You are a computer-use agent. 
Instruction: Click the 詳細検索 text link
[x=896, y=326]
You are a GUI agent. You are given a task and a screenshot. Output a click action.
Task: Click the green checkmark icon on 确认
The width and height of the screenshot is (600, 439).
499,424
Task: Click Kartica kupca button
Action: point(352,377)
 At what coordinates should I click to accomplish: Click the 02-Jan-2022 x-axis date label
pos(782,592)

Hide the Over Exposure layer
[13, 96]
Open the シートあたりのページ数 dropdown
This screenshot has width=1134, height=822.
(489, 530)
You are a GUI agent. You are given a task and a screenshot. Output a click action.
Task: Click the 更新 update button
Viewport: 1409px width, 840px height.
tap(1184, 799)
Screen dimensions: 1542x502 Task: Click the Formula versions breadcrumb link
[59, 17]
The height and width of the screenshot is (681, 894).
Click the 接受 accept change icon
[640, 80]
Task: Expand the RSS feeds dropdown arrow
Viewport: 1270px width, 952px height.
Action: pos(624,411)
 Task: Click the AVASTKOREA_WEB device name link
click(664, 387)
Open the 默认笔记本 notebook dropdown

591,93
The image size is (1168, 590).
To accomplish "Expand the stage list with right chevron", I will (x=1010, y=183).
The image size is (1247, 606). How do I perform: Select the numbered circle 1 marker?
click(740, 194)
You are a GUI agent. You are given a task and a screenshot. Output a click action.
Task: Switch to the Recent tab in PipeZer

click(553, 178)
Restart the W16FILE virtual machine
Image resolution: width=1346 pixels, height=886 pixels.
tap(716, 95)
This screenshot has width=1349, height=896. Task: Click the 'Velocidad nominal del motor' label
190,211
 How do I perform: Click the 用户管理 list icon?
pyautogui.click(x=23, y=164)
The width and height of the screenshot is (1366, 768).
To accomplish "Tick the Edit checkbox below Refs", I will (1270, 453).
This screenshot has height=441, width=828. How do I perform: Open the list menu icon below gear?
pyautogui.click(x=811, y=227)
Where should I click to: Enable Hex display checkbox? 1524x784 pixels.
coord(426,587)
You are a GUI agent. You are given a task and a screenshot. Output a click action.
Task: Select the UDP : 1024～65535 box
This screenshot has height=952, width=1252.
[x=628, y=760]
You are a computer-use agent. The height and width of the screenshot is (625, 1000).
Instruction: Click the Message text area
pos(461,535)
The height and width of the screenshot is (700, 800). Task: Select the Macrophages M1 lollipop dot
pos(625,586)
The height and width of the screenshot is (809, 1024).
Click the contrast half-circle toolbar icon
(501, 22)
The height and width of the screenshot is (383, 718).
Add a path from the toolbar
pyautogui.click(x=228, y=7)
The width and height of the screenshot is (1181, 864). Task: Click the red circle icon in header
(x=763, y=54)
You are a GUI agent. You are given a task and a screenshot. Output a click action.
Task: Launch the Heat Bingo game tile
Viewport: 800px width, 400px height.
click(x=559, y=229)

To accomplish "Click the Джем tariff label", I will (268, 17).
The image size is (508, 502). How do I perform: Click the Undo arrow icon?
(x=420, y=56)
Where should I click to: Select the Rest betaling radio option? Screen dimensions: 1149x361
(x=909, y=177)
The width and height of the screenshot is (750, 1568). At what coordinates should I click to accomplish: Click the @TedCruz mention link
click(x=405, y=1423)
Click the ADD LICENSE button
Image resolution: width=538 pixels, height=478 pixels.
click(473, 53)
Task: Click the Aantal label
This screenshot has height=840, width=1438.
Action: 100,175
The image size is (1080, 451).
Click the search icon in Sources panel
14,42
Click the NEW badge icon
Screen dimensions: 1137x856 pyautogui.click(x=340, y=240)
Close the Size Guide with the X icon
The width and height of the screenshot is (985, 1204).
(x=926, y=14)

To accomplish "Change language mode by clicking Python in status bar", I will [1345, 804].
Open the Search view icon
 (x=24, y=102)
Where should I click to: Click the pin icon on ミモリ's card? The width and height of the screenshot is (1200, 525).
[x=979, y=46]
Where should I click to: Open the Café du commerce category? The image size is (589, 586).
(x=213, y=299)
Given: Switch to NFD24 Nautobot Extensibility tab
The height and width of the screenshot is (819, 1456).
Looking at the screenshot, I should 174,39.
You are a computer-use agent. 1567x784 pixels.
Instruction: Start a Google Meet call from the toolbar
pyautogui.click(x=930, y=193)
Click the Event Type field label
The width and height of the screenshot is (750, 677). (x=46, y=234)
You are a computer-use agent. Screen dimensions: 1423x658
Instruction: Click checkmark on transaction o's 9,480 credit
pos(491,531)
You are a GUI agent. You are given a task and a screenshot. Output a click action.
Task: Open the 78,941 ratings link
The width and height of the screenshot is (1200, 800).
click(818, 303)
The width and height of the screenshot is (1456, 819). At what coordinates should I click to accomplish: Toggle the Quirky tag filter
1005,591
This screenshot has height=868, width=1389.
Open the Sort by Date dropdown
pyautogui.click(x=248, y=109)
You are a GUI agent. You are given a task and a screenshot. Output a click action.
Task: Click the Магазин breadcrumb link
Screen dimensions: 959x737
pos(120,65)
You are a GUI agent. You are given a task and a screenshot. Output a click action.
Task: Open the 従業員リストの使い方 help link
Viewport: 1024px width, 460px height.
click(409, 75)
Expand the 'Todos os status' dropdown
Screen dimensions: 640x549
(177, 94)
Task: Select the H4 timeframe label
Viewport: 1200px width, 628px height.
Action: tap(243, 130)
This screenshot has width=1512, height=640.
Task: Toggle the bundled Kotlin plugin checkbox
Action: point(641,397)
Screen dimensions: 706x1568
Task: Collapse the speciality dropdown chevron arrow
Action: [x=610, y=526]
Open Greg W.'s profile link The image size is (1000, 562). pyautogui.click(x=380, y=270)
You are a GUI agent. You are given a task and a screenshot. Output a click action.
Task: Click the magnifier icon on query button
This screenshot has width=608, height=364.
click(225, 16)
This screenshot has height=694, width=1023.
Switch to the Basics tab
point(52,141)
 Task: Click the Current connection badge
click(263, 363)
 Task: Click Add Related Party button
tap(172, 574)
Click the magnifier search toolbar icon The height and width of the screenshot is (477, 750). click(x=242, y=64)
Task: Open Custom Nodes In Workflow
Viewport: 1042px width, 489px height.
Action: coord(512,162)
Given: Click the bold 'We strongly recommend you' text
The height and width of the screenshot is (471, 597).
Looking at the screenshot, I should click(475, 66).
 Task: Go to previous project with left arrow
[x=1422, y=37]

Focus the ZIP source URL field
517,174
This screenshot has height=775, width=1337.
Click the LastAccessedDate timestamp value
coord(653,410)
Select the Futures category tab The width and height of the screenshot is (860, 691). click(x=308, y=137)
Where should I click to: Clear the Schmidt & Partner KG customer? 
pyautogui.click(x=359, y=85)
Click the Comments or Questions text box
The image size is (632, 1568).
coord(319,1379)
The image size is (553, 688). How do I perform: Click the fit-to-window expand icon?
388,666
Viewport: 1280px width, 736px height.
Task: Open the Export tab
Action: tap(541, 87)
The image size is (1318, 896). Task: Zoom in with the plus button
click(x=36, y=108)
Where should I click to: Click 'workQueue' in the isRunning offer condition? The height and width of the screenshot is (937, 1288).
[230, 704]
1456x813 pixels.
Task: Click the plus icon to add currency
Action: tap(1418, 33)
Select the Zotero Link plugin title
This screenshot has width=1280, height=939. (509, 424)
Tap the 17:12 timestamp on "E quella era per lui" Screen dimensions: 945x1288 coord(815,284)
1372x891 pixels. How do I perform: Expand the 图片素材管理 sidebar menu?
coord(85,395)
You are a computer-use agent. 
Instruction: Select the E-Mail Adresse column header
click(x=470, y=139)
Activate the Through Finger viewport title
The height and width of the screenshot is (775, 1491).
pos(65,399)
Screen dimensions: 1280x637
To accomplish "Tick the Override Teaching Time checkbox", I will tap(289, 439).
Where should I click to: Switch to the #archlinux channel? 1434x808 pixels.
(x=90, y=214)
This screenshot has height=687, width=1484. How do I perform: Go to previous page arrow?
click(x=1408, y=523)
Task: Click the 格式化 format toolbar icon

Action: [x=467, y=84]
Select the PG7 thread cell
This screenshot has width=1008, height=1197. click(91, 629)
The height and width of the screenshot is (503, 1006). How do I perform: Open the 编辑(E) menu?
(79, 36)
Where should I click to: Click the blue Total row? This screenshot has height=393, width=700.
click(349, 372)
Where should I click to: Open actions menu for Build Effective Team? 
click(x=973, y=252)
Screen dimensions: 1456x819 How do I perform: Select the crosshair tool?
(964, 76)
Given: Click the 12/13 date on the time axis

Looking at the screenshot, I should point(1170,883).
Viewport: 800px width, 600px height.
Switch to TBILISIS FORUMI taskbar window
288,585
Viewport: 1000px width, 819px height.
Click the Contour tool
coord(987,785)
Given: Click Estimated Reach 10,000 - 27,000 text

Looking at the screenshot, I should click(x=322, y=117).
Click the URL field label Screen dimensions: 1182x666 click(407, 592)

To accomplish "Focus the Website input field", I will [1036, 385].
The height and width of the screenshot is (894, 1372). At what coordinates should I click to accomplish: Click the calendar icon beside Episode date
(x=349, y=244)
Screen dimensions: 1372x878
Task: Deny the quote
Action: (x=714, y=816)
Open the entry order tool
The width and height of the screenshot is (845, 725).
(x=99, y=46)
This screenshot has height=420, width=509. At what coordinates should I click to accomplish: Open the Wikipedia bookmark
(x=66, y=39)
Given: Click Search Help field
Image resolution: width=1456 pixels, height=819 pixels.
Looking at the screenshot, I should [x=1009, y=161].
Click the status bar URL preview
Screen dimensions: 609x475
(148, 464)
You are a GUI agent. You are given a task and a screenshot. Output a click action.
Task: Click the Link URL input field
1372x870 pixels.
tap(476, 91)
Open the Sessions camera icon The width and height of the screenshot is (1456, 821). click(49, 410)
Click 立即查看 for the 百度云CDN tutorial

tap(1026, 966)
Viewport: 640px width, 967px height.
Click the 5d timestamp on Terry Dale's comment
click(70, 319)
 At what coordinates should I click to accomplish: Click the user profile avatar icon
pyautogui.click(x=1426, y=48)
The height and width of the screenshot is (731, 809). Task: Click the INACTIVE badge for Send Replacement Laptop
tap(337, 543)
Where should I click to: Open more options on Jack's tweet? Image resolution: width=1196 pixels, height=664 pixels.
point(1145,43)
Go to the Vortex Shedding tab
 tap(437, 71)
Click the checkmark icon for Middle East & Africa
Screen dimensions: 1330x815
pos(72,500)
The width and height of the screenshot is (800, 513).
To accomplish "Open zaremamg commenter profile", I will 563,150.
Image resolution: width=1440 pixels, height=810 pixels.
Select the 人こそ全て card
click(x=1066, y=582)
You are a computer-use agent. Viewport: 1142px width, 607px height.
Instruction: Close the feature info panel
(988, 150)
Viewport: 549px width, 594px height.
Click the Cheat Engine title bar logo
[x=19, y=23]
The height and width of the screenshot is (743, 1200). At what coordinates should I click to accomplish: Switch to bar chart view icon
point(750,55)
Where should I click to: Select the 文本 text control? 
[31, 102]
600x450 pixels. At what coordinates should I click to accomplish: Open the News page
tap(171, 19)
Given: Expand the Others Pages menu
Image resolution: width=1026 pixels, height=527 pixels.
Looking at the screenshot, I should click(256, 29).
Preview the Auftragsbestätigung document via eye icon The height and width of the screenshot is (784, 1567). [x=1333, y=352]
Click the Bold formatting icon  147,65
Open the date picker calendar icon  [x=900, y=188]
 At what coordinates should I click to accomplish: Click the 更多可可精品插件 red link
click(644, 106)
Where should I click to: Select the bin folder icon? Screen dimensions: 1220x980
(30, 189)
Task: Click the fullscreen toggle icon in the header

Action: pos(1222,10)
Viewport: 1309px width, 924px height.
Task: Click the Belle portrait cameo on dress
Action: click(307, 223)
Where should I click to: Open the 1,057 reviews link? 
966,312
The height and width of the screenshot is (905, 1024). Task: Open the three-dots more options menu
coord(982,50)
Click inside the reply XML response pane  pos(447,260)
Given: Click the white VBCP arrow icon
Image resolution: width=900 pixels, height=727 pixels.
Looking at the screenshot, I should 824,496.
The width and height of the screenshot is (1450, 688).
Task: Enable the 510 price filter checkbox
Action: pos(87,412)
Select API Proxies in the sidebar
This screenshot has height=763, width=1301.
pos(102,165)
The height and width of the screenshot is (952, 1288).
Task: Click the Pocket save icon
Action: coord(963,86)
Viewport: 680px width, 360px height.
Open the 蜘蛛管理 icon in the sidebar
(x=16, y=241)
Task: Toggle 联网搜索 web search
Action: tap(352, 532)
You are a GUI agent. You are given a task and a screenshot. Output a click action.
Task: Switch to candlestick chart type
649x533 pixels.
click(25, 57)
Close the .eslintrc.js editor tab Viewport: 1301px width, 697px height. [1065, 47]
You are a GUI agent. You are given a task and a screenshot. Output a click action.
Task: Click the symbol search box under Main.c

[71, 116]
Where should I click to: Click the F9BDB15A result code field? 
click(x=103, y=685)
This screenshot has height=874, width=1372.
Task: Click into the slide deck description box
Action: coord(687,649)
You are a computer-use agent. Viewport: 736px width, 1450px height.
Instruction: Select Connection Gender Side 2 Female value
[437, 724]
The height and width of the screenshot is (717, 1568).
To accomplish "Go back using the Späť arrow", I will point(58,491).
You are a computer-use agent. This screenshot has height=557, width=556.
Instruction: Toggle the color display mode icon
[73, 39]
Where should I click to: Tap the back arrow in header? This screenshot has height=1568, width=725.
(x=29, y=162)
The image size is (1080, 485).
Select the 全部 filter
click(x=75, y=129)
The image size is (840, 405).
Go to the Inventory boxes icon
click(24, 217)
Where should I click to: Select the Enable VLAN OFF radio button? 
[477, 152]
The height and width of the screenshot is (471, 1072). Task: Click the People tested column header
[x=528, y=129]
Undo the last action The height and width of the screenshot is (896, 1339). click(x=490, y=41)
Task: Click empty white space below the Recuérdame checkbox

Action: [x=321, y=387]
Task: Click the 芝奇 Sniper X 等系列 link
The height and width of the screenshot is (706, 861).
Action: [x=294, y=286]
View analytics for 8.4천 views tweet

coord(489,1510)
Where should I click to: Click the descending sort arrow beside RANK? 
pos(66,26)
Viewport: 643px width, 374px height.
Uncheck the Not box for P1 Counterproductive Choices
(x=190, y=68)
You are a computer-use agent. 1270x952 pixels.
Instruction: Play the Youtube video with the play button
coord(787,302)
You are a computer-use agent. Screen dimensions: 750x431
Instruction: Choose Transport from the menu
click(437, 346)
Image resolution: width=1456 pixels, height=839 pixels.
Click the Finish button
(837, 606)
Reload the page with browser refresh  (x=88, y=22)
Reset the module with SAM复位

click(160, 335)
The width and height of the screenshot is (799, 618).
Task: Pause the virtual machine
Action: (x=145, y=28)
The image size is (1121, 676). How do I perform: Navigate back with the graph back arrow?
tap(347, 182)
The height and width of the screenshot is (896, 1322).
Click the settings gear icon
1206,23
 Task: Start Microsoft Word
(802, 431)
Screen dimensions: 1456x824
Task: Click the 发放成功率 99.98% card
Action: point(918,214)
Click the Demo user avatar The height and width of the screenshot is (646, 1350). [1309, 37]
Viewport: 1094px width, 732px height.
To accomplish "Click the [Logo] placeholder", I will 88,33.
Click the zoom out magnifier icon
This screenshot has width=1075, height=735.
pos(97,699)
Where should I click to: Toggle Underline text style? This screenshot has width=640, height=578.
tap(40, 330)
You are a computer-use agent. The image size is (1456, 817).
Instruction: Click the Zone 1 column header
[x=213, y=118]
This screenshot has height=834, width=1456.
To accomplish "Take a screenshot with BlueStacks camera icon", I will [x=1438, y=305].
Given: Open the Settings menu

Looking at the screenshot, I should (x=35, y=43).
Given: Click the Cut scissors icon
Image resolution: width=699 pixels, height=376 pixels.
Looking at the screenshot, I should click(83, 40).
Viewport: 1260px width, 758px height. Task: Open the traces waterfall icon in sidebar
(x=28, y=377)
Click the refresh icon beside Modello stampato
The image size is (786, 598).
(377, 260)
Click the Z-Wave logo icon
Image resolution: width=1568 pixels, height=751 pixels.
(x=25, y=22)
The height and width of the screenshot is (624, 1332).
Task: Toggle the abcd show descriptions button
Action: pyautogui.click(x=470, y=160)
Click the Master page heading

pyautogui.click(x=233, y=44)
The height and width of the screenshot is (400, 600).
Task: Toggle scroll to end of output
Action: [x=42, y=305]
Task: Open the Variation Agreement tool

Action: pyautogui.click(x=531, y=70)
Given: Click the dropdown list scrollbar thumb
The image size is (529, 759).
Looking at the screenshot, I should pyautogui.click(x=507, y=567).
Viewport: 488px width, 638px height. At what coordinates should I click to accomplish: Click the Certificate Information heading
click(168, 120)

+++++

• **Stated exercise**:
Return the lines of the material, unchanged, starting with the line containing "You are a computer-use agent. The height" and continuing through the line containing "(x=763, y=54)".

• **Task solution**:
You are a computer-use agent. The height and width of the screenshot is (625, 1000).
Instruction: Click the Message text area
pos(461,535)
The height and width of the screenshot is (700, 800). Task: Select the Macrophages M1 lollipop dot
pos(625,586)
The height and width of the screenshot is (809, 1024).
Click the contrast half-circle toolbar icon
(501, 22)
The height and width of the screenshot is (383, 718).
Add a path from the toolbar
pyautogui.click(x=228, y=7)
The width and height of the screenshot is (1181, 864). Task: Click the red circle icon in header
(x=763, y=54)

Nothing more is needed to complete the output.